INDIANS REJOICE AS SUPREME COURT AFFIRMS LAND RIGHTS
Raposa-Serra do Sol Territory, Brazil:
Indians across Brazil are celebrating today as the majority of
judges in the Supreme Court ruled to uphold indigenous land rights
in a key case. Indian representatives have called the decision, made
yesterday on the 60th anniversary of the Universal Declaration of
Human Rights, a ‘great victory’.

The ruling concerns the indigenous territory Raposa-Serra do Sol
(‘Land of the Fox and Mountain of the Sun’) in the Amazon state of
Roraima. A small group of powerful farmers, who want the Indians’
land and are supported by local politicians, had petitioned the
Supreme Court to overturn the Brazilian government’s legal
recognition of the territory. President Lula signed the territory
into law in 2005.
Yesterday eight out of eleven Supreme Court judges affirmed the
Indians’ rights to the land, saying it had been demarcated according
to the constitution. They affirmed the importance of maintaining
indigenous territories as single, continuous areas and stated that
territories on Brazil’s borders do not pose a risk to national
sovereignty.
The five tribes of Raposa-Serra do Sol had struggled for thirty
years to reclaim their ancestral land. The group of farmers refused
to leave the area when it was demarcated as an indigenous territory,
and since the demarcation they have been waging a campaign of
violence against the Indians in order to resist being removed from
the land.
Shocking footage taken in May this year shows gunmen hired by one of
the farmers attacking a Makuxi Indian community, throwing homemade
bombs and firing assault rifles. Ten Indians were wounded in the
attack.
The judges also ruled that the farmers must leave Raposa-Serra do
Sol, but did not specify when. This will be decided when the ruling
is concluded during the court’s next session starting in February
2009, when the remaining three judges deliver their rulings.

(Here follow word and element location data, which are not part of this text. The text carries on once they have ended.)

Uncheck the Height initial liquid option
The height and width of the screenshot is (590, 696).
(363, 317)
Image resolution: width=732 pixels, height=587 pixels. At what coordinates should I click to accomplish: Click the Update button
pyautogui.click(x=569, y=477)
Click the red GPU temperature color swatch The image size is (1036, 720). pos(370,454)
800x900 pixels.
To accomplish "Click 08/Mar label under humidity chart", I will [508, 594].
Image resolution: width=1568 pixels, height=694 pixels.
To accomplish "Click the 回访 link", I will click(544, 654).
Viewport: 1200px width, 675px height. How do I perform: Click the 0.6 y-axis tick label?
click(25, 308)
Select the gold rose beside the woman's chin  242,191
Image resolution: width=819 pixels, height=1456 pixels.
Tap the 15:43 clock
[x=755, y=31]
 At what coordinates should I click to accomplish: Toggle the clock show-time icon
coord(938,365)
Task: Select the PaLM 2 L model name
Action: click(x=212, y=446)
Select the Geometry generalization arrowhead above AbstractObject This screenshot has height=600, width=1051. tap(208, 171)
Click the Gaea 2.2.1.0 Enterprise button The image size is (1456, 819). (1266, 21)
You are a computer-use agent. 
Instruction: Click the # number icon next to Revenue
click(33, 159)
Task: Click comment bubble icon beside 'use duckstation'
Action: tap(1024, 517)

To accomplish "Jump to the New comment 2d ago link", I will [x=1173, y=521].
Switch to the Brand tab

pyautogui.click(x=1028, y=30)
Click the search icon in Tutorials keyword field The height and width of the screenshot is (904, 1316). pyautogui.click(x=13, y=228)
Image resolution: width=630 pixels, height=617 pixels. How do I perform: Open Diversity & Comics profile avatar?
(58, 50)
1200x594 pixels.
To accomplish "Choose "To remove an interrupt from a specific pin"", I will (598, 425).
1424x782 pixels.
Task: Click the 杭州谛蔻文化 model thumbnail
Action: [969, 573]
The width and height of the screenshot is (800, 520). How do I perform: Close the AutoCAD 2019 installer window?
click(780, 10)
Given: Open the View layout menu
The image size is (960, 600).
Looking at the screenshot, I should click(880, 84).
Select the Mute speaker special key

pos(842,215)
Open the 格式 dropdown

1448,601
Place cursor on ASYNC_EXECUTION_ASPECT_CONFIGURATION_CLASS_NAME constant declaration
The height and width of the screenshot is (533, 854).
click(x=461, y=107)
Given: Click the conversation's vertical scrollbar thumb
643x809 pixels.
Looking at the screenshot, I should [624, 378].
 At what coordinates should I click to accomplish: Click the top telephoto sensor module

Makuxi leader Jacir José de Souza of the Indigenous Council of
Roraima (CIR) said today, ‘The land is our mother. We are happy that
[our land] has been reclaimed and that the Supreme Court has
vindicated indigenous people.’
The Indians of Raposa-Serra do Sol believe that the loss of their
land would have destroyed their way of life. Indians elsewhere in
Brazil also feared that if the Supreme Court had overturned the
demarcation of the territory, it would have left their lands open to
similar legal challenges.
Survival’s director Stephen Corry said today, ‘This is fantastic
news for the people of Raposa-Serra do Sol. The Brazilian government
must now make sure that the farmers leave the area and that the
campaign of terror against the Indians ends. It must also ensure
that Indian land rights are upheld nationwide, so that never again
will we see such blatant attacks on Indians on their own land."